- [What is being asked]: Look through the data below for the line with "Open new browser tab plus icon" and the line with "This screenshot has width=1568, height=778.", then output those two and all lines in between, exactly as written.

===

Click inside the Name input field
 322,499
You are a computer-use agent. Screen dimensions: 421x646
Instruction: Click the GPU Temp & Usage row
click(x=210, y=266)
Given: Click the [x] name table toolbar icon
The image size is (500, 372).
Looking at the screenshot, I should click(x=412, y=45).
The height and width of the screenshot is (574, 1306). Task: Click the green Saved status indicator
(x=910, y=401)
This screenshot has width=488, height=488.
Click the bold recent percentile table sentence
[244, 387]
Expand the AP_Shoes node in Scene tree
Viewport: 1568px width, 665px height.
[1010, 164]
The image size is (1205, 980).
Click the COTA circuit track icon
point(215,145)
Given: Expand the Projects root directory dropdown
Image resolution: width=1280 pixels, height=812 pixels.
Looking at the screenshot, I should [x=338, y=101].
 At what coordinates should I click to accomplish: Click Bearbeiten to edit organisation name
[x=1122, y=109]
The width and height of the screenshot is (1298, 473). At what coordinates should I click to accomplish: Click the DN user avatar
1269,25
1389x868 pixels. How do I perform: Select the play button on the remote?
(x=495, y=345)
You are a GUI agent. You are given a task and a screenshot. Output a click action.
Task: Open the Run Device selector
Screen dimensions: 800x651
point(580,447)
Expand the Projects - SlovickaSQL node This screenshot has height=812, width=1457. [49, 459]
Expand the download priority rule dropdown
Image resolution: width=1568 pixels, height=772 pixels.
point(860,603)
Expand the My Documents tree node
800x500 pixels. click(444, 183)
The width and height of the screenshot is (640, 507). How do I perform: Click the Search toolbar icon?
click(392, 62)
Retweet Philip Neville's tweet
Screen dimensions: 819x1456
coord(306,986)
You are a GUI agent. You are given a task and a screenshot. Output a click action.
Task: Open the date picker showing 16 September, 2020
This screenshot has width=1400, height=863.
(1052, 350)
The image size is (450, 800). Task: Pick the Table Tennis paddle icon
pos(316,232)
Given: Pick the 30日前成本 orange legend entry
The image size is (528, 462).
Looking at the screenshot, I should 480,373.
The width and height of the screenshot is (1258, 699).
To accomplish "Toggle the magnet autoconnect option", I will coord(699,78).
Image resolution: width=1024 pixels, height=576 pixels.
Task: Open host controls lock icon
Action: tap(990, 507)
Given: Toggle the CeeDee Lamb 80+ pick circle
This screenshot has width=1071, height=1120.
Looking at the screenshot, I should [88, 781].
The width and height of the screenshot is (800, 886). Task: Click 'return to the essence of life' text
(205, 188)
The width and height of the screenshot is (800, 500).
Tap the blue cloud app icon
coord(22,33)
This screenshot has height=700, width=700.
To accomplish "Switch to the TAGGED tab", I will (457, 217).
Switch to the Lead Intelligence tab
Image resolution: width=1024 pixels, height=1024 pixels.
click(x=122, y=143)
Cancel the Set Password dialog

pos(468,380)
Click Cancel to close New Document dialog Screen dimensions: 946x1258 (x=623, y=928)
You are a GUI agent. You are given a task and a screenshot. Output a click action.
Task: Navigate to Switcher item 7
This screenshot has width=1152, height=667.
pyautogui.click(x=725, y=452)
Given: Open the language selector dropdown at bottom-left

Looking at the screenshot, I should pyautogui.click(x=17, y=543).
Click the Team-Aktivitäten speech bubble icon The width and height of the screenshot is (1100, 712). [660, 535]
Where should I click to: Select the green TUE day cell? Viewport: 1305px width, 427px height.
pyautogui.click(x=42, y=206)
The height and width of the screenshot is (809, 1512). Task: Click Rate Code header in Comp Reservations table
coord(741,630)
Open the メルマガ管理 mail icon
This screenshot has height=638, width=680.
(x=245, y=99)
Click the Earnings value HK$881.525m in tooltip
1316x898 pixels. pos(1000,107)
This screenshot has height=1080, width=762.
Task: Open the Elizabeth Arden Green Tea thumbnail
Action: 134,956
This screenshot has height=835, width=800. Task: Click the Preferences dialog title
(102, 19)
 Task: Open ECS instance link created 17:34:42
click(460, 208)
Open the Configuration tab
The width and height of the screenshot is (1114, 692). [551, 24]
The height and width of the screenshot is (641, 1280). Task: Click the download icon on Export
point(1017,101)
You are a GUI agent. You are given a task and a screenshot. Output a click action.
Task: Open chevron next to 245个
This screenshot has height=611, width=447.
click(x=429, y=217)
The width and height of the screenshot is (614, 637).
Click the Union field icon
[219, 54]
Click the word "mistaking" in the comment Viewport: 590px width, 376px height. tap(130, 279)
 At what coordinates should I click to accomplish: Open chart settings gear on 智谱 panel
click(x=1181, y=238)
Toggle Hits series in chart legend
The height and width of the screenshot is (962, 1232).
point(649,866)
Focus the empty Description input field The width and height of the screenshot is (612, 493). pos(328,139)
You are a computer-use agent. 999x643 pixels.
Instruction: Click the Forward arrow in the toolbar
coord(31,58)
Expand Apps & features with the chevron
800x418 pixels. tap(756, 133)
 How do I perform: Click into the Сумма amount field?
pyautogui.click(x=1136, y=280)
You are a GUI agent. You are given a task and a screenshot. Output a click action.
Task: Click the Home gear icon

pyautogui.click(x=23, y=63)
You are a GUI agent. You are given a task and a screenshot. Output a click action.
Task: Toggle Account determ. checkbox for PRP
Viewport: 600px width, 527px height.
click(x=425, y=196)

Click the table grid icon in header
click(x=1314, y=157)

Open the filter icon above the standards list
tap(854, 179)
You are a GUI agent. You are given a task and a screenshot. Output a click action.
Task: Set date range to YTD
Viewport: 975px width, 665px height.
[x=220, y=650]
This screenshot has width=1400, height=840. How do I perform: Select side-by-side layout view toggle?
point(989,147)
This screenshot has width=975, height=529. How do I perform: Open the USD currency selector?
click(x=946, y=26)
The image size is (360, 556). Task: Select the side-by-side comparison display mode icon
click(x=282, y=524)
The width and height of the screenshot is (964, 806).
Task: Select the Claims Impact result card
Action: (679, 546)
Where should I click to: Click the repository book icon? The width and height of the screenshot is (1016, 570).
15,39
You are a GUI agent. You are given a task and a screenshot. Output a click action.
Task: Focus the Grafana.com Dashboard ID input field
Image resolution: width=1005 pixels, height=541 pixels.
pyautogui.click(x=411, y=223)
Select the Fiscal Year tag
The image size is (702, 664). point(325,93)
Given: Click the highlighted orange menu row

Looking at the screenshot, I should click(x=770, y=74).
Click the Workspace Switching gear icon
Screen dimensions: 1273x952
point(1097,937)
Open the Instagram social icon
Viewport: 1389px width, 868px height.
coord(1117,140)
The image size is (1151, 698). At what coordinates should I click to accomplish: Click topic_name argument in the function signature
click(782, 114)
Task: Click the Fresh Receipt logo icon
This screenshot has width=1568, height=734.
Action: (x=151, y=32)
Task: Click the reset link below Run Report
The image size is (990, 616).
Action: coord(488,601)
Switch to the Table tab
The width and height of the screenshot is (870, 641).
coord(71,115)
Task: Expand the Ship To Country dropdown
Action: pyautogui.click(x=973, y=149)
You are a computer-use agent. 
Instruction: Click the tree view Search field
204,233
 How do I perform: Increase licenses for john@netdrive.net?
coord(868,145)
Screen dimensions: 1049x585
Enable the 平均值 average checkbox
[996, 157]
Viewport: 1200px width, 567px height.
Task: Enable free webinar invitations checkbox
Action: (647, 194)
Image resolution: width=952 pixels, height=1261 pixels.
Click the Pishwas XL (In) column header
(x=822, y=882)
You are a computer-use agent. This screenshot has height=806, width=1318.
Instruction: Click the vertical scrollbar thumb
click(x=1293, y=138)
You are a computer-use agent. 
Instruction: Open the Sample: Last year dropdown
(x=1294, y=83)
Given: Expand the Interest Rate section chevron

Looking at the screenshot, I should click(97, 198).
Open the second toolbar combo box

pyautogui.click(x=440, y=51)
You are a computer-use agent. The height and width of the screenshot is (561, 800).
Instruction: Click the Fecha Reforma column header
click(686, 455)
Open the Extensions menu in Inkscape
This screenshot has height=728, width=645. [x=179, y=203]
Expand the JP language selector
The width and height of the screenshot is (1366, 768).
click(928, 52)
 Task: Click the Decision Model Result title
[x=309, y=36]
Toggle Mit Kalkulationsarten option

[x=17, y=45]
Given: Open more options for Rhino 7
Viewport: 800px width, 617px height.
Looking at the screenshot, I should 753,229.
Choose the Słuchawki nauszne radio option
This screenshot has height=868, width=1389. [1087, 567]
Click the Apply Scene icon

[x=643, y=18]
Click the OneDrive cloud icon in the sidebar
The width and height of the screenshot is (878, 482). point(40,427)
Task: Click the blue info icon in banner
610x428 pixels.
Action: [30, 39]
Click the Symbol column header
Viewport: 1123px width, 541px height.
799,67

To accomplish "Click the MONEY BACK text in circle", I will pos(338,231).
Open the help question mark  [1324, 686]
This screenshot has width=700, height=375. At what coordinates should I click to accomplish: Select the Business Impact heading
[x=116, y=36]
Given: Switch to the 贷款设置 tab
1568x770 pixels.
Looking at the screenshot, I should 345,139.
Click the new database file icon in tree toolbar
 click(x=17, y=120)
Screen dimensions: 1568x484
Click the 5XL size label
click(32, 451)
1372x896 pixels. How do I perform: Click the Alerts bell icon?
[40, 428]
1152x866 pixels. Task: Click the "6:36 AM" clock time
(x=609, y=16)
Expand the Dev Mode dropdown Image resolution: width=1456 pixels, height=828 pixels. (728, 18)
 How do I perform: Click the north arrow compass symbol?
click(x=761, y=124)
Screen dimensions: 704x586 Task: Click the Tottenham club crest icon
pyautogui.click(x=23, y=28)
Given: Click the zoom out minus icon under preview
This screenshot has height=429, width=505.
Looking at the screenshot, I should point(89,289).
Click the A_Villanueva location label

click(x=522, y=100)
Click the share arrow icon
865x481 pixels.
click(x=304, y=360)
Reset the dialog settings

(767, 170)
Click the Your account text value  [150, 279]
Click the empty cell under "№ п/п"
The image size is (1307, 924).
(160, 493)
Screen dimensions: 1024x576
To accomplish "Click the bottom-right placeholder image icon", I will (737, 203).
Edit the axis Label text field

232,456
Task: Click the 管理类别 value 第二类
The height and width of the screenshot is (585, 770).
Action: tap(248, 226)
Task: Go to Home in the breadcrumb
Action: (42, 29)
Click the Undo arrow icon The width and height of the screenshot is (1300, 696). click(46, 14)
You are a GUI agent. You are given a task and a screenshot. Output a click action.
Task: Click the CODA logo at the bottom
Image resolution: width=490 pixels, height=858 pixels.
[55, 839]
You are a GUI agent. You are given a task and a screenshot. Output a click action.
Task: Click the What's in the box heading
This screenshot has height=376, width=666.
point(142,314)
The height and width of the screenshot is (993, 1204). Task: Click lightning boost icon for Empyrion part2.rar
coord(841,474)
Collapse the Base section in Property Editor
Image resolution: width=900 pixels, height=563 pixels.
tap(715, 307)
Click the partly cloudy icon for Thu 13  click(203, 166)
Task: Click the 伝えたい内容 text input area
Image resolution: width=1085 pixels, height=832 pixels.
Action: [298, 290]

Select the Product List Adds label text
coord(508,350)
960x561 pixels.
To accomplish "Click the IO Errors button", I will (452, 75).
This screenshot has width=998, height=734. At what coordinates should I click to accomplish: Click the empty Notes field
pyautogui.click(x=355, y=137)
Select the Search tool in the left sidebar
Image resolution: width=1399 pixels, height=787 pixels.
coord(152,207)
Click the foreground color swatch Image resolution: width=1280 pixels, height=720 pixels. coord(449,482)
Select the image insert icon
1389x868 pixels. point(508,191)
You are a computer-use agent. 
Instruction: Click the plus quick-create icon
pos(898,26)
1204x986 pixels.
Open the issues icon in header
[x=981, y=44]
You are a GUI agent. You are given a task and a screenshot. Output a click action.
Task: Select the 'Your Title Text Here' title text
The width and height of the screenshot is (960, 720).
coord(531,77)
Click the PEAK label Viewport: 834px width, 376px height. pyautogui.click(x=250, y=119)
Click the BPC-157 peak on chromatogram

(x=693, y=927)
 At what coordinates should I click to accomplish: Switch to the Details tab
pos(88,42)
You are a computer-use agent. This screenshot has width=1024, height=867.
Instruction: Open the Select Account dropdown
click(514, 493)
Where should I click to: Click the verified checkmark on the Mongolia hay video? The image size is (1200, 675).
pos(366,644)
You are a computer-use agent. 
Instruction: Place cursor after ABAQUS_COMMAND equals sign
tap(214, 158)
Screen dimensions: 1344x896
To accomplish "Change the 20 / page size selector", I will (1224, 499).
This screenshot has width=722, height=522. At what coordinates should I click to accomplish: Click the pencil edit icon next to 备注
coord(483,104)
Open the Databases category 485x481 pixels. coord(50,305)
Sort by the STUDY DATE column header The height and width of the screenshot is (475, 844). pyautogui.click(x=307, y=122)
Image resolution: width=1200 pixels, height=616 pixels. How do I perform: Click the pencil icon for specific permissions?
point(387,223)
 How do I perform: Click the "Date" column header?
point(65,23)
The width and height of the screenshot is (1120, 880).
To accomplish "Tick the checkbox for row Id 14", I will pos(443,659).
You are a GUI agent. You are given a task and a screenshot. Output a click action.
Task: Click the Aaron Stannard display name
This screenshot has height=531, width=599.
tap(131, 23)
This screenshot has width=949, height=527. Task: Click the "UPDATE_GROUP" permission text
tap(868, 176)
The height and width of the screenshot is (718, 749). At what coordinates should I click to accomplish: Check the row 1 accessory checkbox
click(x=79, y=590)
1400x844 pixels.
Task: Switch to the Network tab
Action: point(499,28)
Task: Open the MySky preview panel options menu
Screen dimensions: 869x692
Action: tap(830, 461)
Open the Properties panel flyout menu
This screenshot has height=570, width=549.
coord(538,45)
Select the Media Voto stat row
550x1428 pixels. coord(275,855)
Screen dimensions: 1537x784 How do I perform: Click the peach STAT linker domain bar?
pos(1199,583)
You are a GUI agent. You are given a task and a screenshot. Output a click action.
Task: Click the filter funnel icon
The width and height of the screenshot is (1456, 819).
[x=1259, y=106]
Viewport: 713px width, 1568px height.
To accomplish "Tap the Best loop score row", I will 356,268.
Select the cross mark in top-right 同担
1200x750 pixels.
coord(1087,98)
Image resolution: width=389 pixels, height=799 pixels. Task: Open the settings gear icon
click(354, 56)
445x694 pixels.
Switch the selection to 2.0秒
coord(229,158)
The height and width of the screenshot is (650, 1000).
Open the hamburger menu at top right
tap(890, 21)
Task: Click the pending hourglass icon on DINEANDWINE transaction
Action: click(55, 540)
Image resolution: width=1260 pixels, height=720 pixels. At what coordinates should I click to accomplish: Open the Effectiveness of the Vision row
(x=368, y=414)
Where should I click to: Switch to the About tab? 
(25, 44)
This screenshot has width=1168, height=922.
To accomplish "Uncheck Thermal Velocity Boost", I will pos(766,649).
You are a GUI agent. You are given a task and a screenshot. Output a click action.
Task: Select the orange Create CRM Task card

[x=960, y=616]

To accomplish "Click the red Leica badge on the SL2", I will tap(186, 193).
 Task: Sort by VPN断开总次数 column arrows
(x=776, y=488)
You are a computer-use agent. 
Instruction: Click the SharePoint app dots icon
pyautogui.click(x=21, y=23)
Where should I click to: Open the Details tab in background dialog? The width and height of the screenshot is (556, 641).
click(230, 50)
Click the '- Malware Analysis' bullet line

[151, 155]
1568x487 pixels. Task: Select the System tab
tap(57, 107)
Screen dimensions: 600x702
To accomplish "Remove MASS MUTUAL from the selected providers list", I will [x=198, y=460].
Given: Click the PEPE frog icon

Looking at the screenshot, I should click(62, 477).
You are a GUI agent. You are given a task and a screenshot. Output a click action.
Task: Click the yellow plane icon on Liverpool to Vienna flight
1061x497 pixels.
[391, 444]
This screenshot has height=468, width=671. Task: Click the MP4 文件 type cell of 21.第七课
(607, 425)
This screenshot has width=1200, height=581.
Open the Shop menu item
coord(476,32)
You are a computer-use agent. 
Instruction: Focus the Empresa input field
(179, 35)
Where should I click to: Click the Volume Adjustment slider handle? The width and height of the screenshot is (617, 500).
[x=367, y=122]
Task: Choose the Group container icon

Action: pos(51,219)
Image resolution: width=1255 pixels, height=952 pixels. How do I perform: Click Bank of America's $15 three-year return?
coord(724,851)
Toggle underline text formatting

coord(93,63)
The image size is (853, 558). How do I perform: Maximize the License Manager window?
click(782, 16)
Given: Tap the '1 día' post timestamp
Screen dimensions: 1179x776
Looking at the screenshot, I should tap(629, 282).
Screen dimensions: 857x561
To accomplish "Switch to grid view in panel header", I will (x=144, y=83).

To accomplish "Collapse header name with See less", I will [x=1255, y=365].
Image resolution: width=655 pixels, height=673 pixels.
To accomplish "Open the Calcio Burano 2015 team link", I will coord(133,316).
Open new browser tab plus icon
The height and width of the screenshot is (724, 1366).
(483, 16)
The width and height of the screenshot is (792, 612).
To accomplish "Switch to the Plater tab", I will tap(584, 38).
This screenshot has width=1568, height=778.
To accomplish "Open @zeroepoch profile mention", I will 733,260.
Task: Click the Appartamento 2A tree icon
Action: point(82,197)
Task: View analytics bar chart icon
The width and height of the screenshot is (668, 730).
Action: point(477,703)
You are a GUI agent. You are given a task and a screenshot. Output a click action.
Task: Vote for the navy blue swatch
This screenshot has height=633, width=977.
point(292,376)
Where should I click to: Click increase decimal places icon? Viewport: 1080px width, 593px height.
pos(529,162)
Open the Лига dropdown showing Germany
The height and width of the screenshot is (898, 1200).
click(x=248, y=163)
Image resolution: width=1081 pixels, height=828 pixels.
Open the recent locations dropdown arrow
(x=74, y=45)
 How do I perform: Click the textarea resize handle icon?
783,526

===

- [Response area]:
Open new browser tab plus icon
The height and width of the screenshot is (724, 1366).
(483, 16)
The width and height of the screenshot is (792, 612).
To accomplish "Switch to the Plater tab", I will tap(584, 38).
This screenshot has width=1568, height=778.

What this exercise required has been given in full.